Fluoride tabled until March, more research needed

Amery Free Press | Feb 24, 2024 | By Justin Runberg
Posted on February 24th, 2024

In the midst of the fluoride discussion during the last city council meeting it was decided that more time and research was needed before making a definitive decision. During the meeting, a member of the audience gave their opinion as to why the city should keep fluoride in the water. There were also counter arguments given by Public Works and the Wastewater Treatment facility. 

The first speaker was Dr. Tom VanSomeren, a local dentist giving reasons as to why the city should keep fluoridating the water. During the presentation VanSomeren offered perspectives from the side of dentistry. He made the council aware that all dentists in the surrounding area were for fluoride in the water, which consists of four different businesses and six different doctors including VanSomeren. He was made aware of the process it takes to fluoridate the water and understood the hassle but also complimented public works and the wastewater treatment facility in their efforts at keeping the levels at optimal and safe levels. However, he did stress the importance and success of the program for several decades. 

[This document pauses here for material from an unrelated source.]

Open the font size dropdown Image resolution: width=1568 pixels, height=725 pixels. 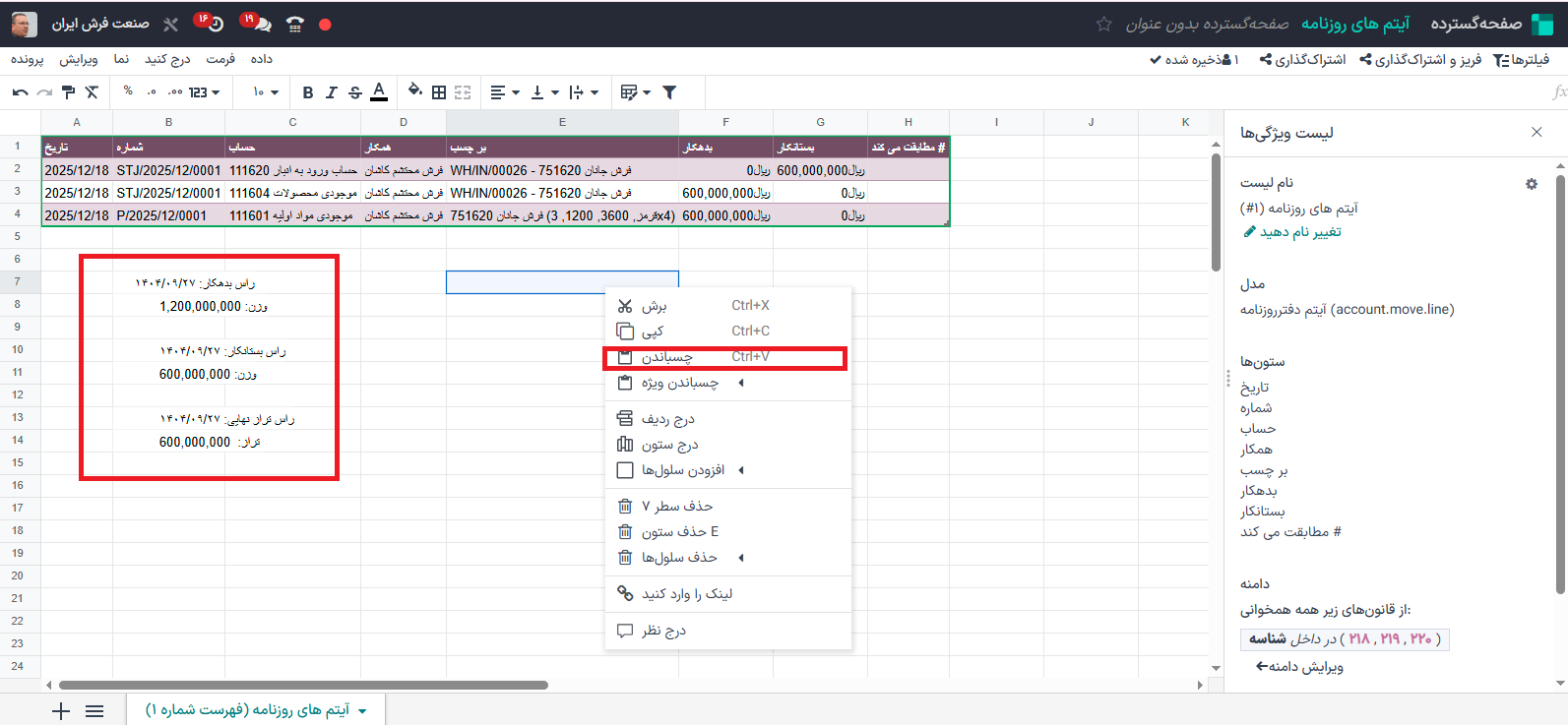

“Everybody has voiced support of trying to continue this because it’s been such a successful program over the course of the last 70 plus years in the country. It may seem counterintuitive that we support something that actually reduces the number of cavities that may be coming through our doors. But as health care professional professionals, we are all dedicated to doing what we can to improve the quality of life in our community,” said VanSomeren. 

“The benefits that can be derived from continuing the process can be seen at all levels of the community. It helps those who don’t have access to the appropriate dental care they need and is another wall of defense for them,” said VanSomeren. “This includes young children to older adults in long term care facilities. The impact it has would help underserved communities to help keep cavities and tooth decay numbers low.”

The opposition to fluoride came from the Public Works director, Jeff Mahoney, and the Wastewater Treatment Facility operator, Jeremy Wood. Both presented reasons why the city shouldn’t keep fluoridating the water. The majority of the reasons for not having it boiled down to the safety and the financial aspect of keeping it. The chemicals needed to keep fluoridating the water are very corrosive. Wood said that it will eat away at concrete and has done so to the pipes that directs it into the water supply. Another safety concern that was brought up was that there are only a few companies that deliver it to municipalities. When chemicals like that are being transferred, they will majority of the time put safety tape over the top of it so they know its sealed. Lately they have not. 

“There’s only a couple companies that can actually deliver it on a company truck. And then the only one I know of is out of the city. And so you get it on a different truck. Well, I was getting barrels that have safety tape over it. It was a blue tape that says do not tamper proof it. Well, now they start coming with nothing. I said I’m not I’m not putting that in somebody’s water,” said Wood. 

The other major argument was the financials of keeping the program going. The two biggest obstacles are having the space to separate the chemicals and to replace the corroded equipment. The cost to replace the current equipment, which is only a few years old, would cost roughly $20,000 to replace. In total though, they were looking at a price tag of $100,000 to be able to safely store the chemicals and keep current on the equipment necessary to keep fluoridating the water. 

Council members listened to both sides and decided more time was needed to make a decision on keeping fluoride. Within the week, council members received upwards of about 40 emails all regarding the pros and cons of keeping fluoride in the water. The council ultimately decided to table the decision until their next meeting in March to have adequate time to research and make an informed decision that would affect the community. 

“I have not had time to read the countless letters and articles that I have been sent. And we can only make the decision that is best with the information we have. So having some time to review it, I think, could be very helpful,” said Mykaela Thompson, Alderperson.